The covenant doesn’t belong to national Israel because they rejected the promised Offspring and choose instead to remain under the law. God may still bless them, indeed history seems to show that he is still watching over them, but the covenant is with Sarah and her children. This is why at the end of the letter to the Galatians when Paul picks up the pen himself, he says “And as for all who walk by this rule, peace and mercy be upon them, and upon the Israel of God.” (Galatians 6:16) The rule is a rejection of circumcision and blessing is upon those who agree with that and the Israel of God, that is, the offspring of the free woman, the church.

This is really just a fragment of a larger discussion on the covenant and the place of Israel in it. This little post doesn’t say all that is to be said on that subject. Consult a theologian before using this post.

God’s Purposes and the Nations

For the chastisement of the daughter of my people has been greater
than the punishment of Sodom,
which was overthrown in a moment,
and no hands were wrung for her. (Lamentations 4:6)
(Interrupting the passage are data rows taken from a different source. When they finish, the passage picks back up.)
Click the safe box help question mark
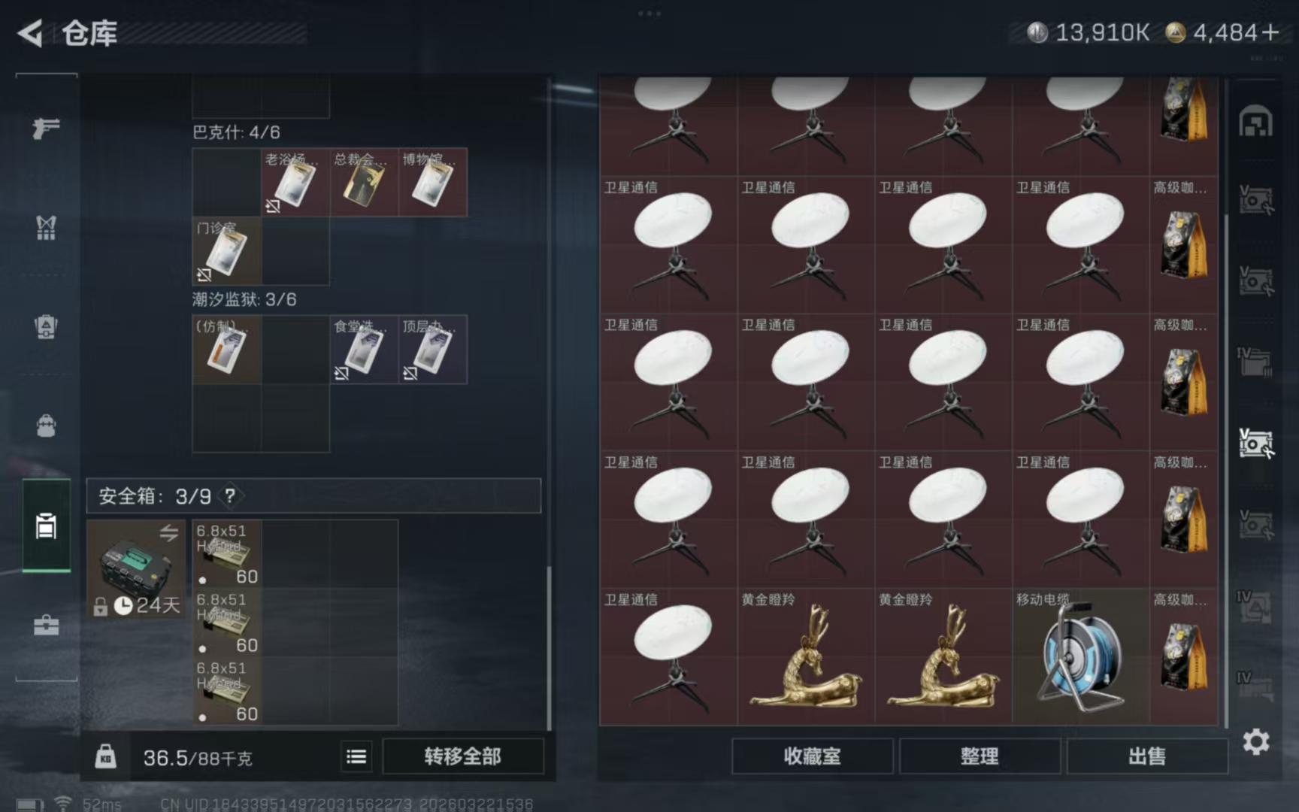 click(x=230, y=495)
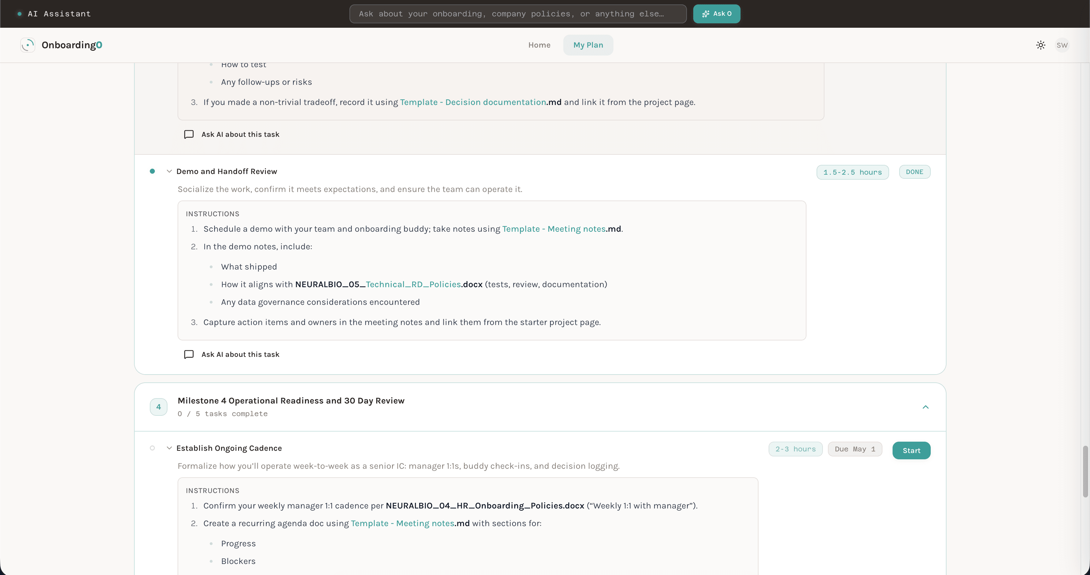Mark Establish Ongoing Cadence circle as complete
Viewport: 1090px width, 575px height.
coord(152,448)
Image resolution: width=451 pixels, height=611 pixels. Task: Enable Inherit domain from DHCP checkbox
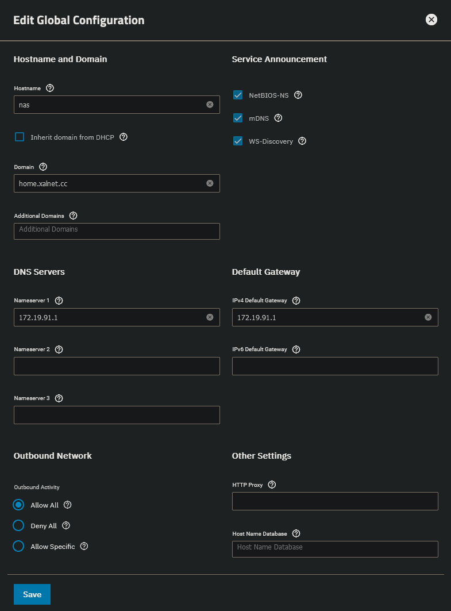(x=20, y=137)
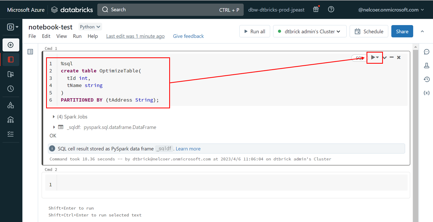Open the View menu
The width and height of the screenshot is (433, 222).
coord(61,36)
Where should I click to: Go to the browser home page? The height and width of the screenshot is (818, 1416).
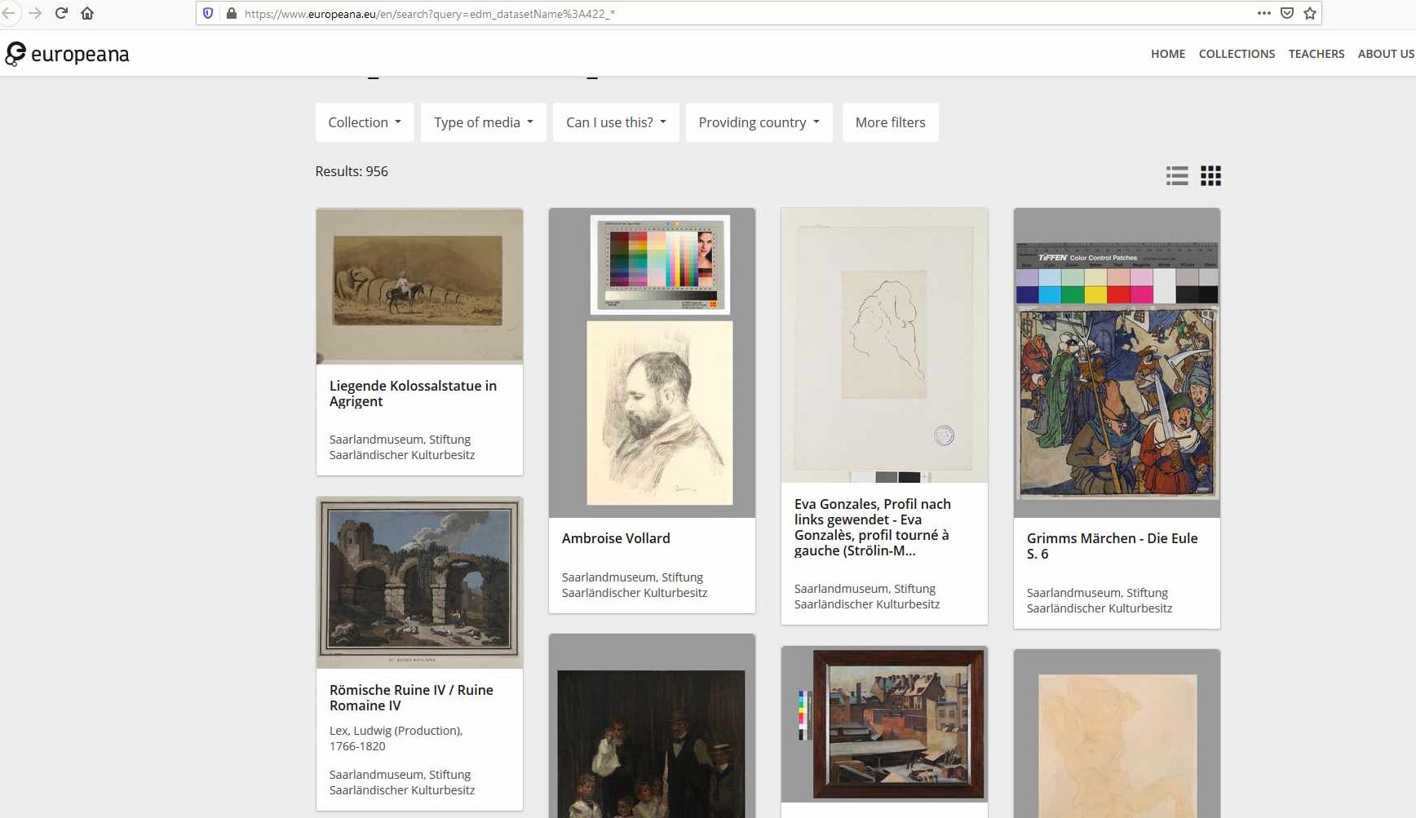point(87,13)
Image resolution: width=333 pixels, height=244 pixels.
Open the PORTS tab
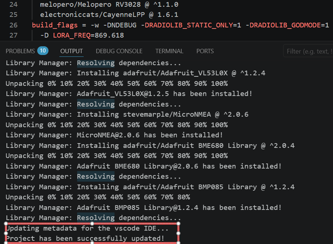click(205, 51)
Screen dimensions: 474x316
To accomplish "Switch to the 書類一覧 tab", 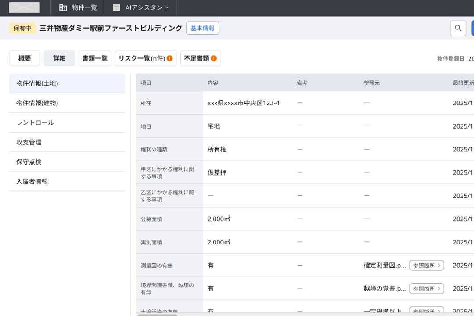I will [95, 58].
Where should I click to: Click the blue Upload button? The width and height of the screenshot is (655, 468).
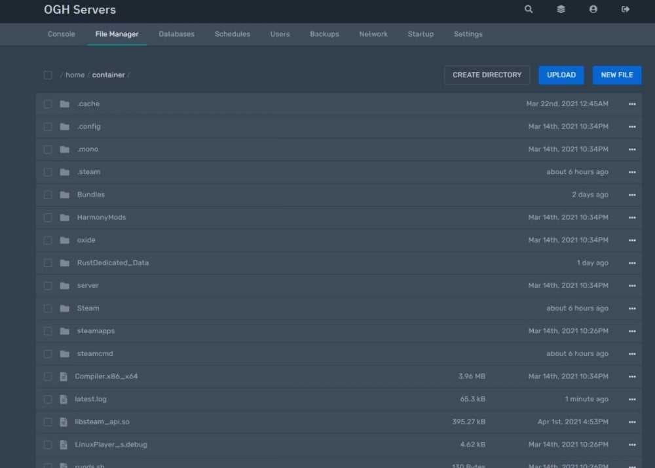(561, 75)
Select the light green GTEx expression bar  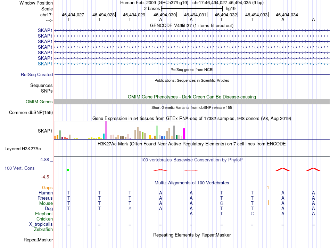pyautogui.click(x=157, y=132)
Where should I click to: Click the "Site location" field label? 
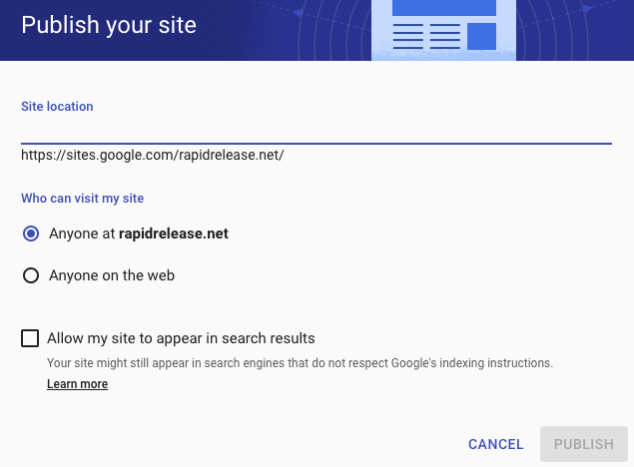click(x=57, y=106)
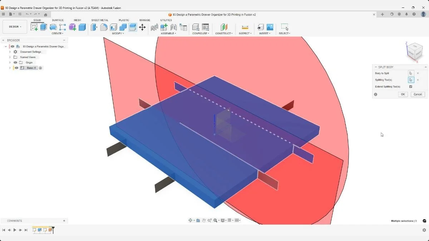Confirm the split by clicking OK

click(x=403, y=94)
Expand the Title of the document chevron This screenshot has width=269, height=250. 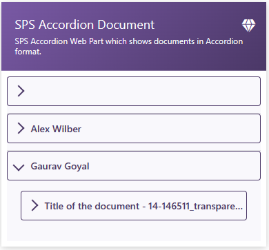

Sodom, for all her wickedness, got wiped out in a flash but Israel, for her unfaithfulness, suffered long under siege and exile and foreign rule. God directly eliminated Sodom but used the instrument of Babylon to punish Israel. God didn’t have the covenant relationship with Sodom that he had with Israel; he had not given his oracles to Sodom, he had not promised to raise up Eve’s seed from Sodom, his promise would flow through Abraham’s seed, not through Sodom’s gates. When Sodom’s wickedness was full their time was over. When Israel’s wickedness was full it was time for their exile till the land had its rest. As far as the nation goes, what purpose does God have to bring Israel back? What promise is he yet to deliver if Jesus has come and they rejected and killed him?

Well, there is still hope. God didn’t punish Israel after Jesus’ death and resurrection they way he’d punished Sodom; that is, fire didn’t fall from heaven and consume Jerusalem. Instead God, as he had done in the first exile, used the instrumentality of a nation, this time Rome, to scatter the Jews and level Jerusalem. So if the pattern noticed above holds, then there is still a future for Israel and Egypt and Assyria and Rome and the rest of the nations since he didn’t wipe them out after Jesus’ death and resurrection.

While it is true that God doesn’t change, it is also true that his purposes for different nations and people are not uniform. At the same time, he doesn’t pretend he didn’t see sin. Jesus died for his people and their sins are atoned for, but when entire nations act wickedly he deals with them as well. Just like in Israel, those who trust him are saved but the nation may be doomed to fall even if it doesn’t involve fireballs from the sky. The promise of Revelation 5:9-10 shows this to be so. There were people “from every tribe and language and people and nation” but there weren’t nations standing there.